▸ **The problem**
Write out the listing below character for character, though without its pictures.

▸ **Supplied records**
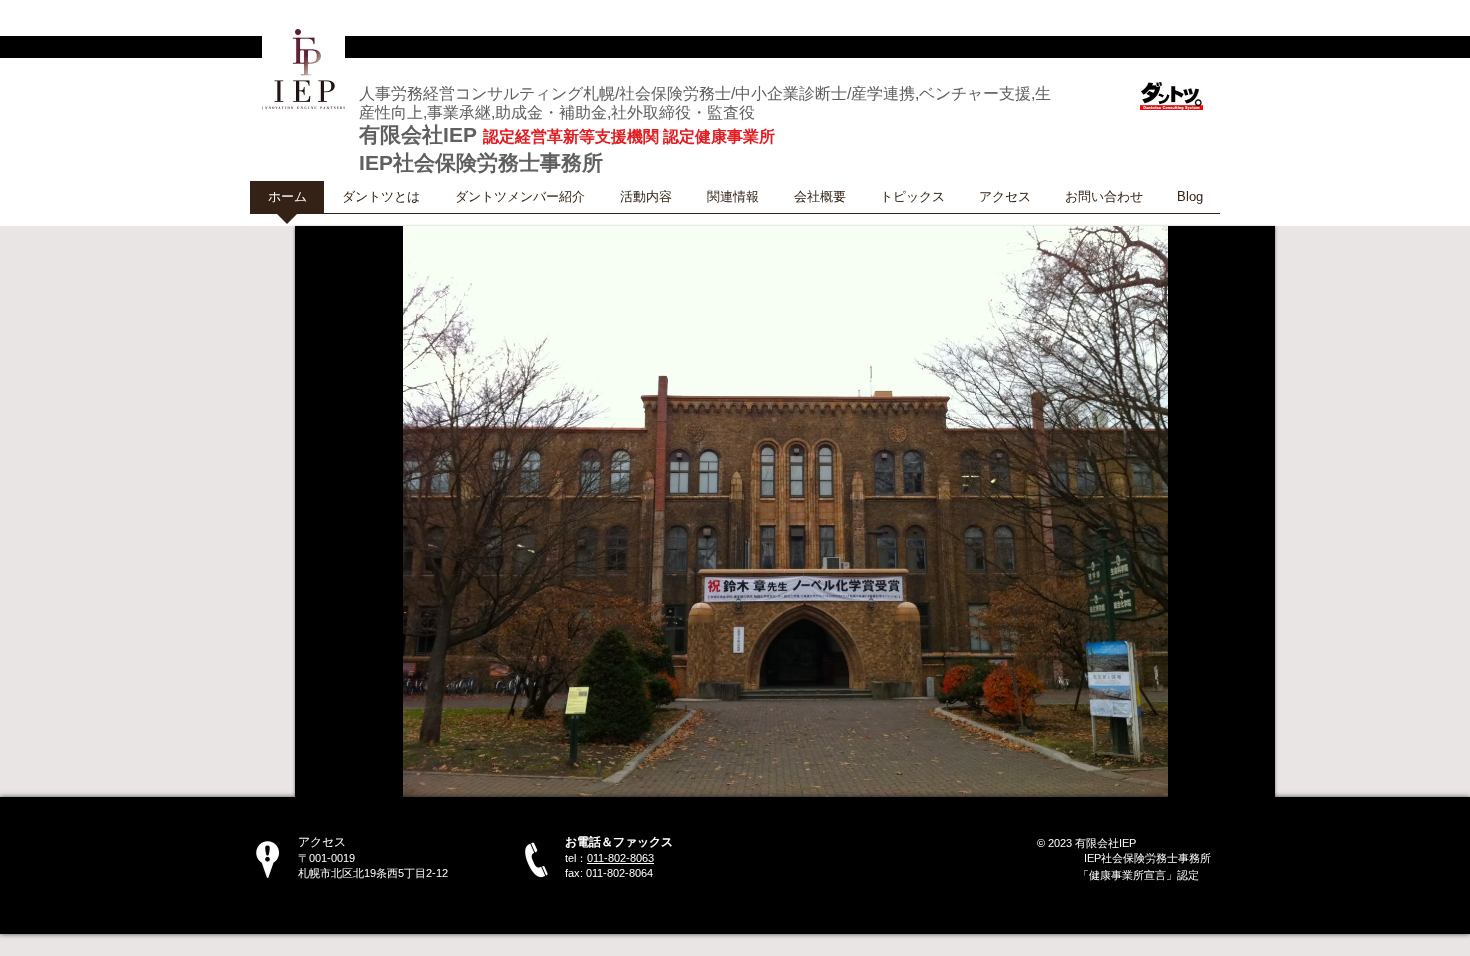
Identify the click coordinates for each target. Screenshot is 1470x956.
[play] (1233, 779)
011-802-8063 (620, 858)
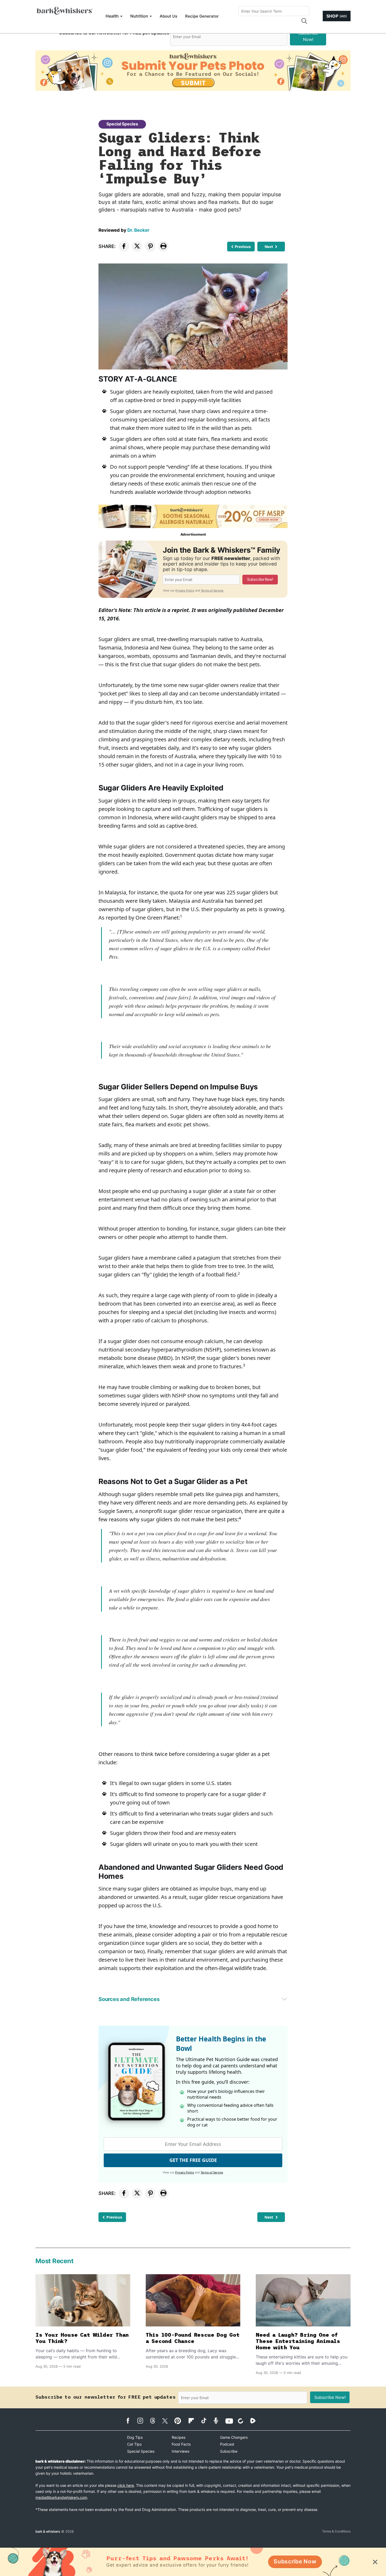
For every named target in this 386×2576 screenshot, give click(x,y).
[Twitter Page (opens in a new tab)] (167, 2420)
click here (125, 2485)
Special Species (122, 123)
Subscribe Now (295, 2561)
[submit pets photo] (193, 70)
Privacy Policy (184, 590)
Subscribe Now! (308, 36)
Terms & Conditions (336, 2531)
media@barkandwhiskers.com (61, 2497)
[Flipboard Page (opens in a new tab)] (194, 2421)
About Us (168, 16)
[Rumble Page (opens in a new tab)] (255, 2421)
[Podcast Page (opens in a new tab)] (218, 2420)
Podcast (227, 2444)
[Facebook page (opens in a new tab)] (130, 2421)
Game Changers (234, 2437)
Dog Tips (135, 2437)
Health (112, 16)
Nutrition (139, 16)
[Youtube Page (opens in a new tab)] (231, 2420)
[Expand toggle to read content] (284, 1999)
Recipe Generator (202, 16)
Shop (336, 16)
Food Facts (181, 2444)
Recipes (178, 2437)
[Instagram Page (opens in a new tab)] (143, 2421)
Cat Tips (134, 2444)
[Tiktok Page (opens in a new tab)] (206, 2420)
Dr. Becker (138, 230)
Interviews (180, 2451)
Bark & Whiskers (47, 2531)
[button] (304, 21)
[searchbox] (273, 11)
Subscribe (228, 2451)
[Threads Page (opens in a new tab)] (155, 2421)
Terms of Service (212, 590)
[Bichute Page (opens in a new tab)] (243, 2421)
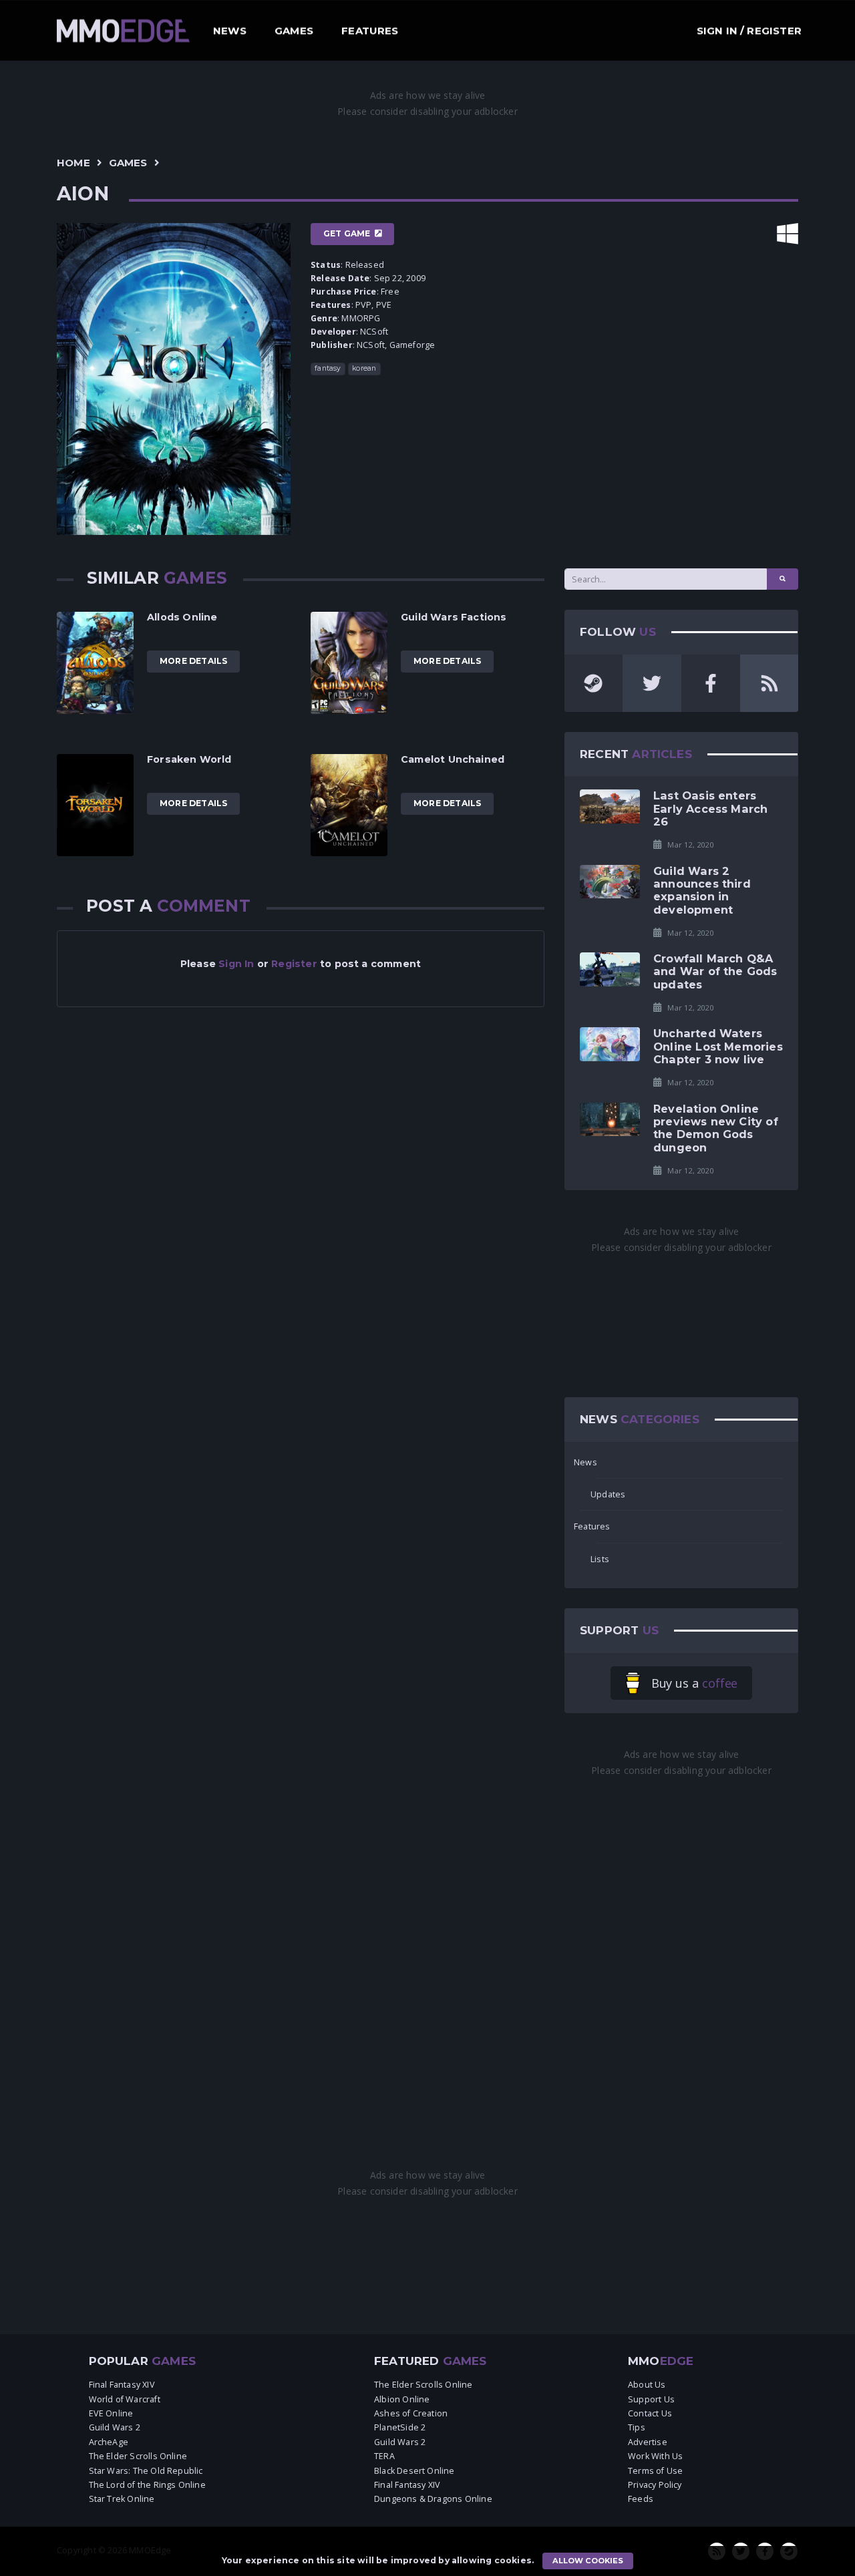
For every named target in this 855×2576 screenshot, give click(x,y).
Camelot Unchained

▸ **Solution to this problem**
Identify the click coordinates for each target. Screenshot is 1470x956.
[play] (1233, 779)
011-802-8063 (620, 858)
For every named target in this 386×2576 screenshot, give click(x,y).
[Twitter Page (opens in a new tab)] (167, 2420)
click here (125, 2485)
Special Species (122, 123)
Subscribe Now (295, 2561)
[submit pets photo] (193, 70)
Privacy Policy (184, 590)
Subscribe Now! (308, 36)
Terms & Conditions (336, 2531)
media@barkandwhiskers.com (61, 2497)
[Flipboard Page (opens in a new tab)] (194, 2421)
About Us (168, 16)
[Rumble Page (opens in a new tab)] (255, 2421)
[Podcast Page (opens in a new tab)] (218, 2420)
Podcast (227, 2444)
[Facebook page (opens in a new tab)] (130, 2421)
Game Changers (234, 2437)
Dog Tips (135, 2437)
Health (112, 16)
Nutrition (139, 16)
[Youtube Page (opens in a new tab)] (231, 2420)
[Expand toggle to read content] (284, 1999)
Recipe Generator (202, 16)
Shop (336, 16)
Food Facts (181, 2444)
Recipes (178, 2437)
[Instagram Page (opens in a new tab)] (143, 2421)
Cat Tips (134, 2444)
[Tiktok Page (opens in a new tab)] (206, 2420)
Dr. Becker (138, 230)
Interviews (180, 2451)
Bark & Whiskers (47, 2531)
[button] (304, 21)
[searchbox] (273, 11)
Subscribe (228, 2451)
[Threads Page (opens in a new tab)] (155, 2421)
Terms of Service (212, 590)
[Bichute Page (opens in a new tab)] (243, 2421)
For every named target in this 855×2576 screenshot, give click(x,y).
Camelot Unchained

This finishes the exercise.